A decoder-only GPT-style transformer built from scratch in PyTorch, trained on WikiText-2. Every component — attention, feed-forward, positional embeddings, training loop, and text generation — is implemented without abstraction libraries so you can see exactly how it works.
A decoder-only transformer (the same family as GPT-2, LLaMA, Mistral). Given a sequence of tokens, it predicts the next token at every position simultaneously — this is called autoregressive language modeling.
token IDs
→ token embeddings + positional embeddings
→ dropout
→ N × TransformerBlock
├── LayerNorm (pre-norm)
├── Multi-Head Causal Self-Attention ← can only look backwards
├── residual connection
├── LayerNorm (pre-norm)
├── Feed-Forward Network (Linear → GELU → Linear)
└── residual connection
→ final LayerNorm
→ linear head → logits over vocabulary (50,257 tokens)
Default model size: ~30.5M parameters
| Hyperparameter | Default | Meaning |
|---|---|---|
vocab_size |
50,257 | GPT-2 BPE vocabulary |
context_length |
256 | Max tokens the model sees at once |
d_model |
256 | Embedding dimension |
n_heads |
8 | Attention heads (d_head = 32 each) |
n_layers |
6 | Transformer blocks stacked |
d_ff |
1,024 | Feed-forward inner dimension (4× d_model) |
dropout |
0.1 | Dropout rate |
All hyperparameters live in config.py — edit one file to change the whole model.
- Pre-norm — LayerNorm is applied before each sub-layer (not after), which is the modern convention used by GPT-2 onward and trains more stably.
- Causal mask — An upper-triangular mask prevents each token from attending to future positions. Pre-allocated as a PyTorch buffer so it moves to GPU automatically.
- Fused QKV — Query, Key, and Value projections are computed in a single linear layer and then split, which is more efficient than three separate layers.
- AdamW + cosine LR — Linear warmup for the first
warmup_stepssteps, then cosine decay down tomin_lr. - tiktoken BPE — Uses the same tokenizer as GPT-2/GPT-4. "transformer" → 2 subword tokens.

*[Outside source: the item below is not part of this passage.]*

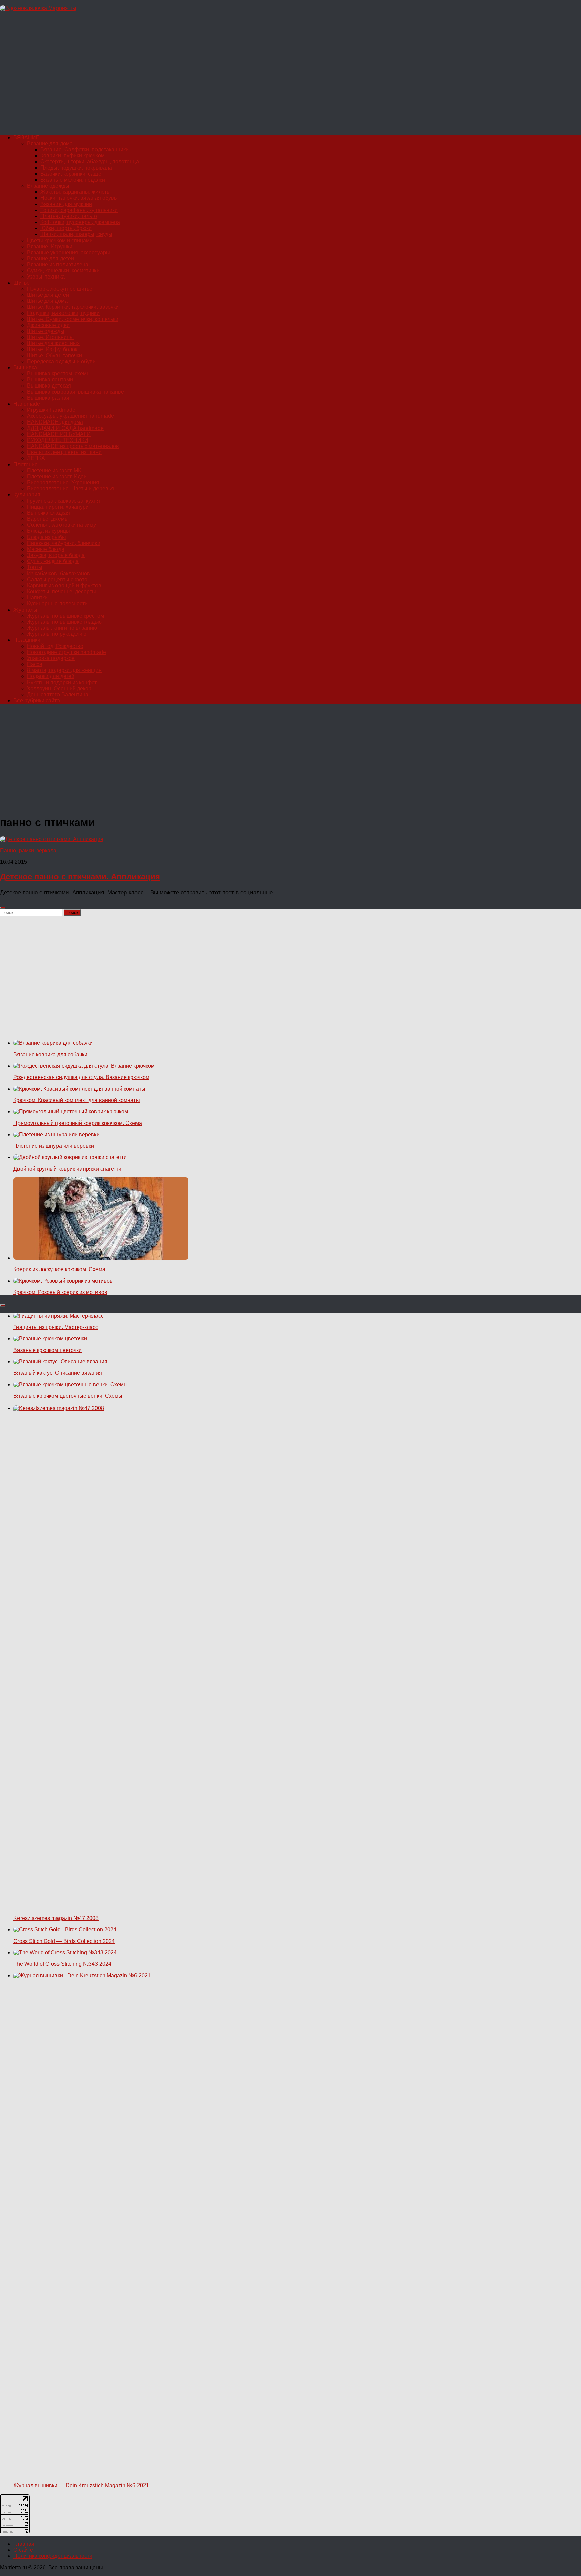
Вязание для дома (50, 143)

- MPS support — Automatically uses Apple Silicon GPU (Metal) when available, falls back to CUDA then CPU.
transformer/
├── config.py # All hyperparameters in one dataclass
├── requirements.txt # Dependencies
│
├── src/
│ ├── tokenizer.py # tiktoken GPT-2 BPE wrapper
│ ├── dataset.py # WikiText-2 download + TokenDataset + DataLoader
│ ├── model.py # Attention → FeedForward → TransformerBlock → GPT
│ ├── train.py # Training loop: AdamW, cosine LR, checkpointing
│ └── generate.py # Temperature sampling, checkpoint loading
│
├── notebooks/
│ └── explore.ipynb # Interactive: inspect batches, attention viz, generation
│
├── tests/ # 31 unit tests (pytest)
│ ├── test_tokenizer.py
│ ├── test_dataset.py
│ ├── test_model.py
│ ├── test_train.py
│ └── test_generate.py
│
├── data/ # WikiText-2 downloaded here on first run
└── checkpoints/ # Saved model weights go here
# Clone the repo
git clone https://github.com/ParamChordiya/transformer.git
cd transformer
# Install dependencies
pip install -r requirements.txtPYTHONPATH=. python -u src/train.pyOn first run this downloads WikiText-2 (~5MB) via HuggingFace datasets. Training then starts printing loss and perplexity every 200 steps. Checkpoints are saved to checkpoints/ every 1,000 steps.
What you'll see:
Downloading WikiText-2 (train)...
Downloading WikiText-2 (valid)...
Downloading WikiText-2 (test)...
Model parameters: 30,530,048
step 200 | loss 6.2341 | ppl 507.8 | lr 2.76e-04
step 400 | loss 5.8102 | ppl 333.5 | lr 2.53e-04
...
Perplexity starts high (random model ≈ 50k) and drops as the model learns. A well-trained run reaches perplexity in the low hundreds after a few epochs.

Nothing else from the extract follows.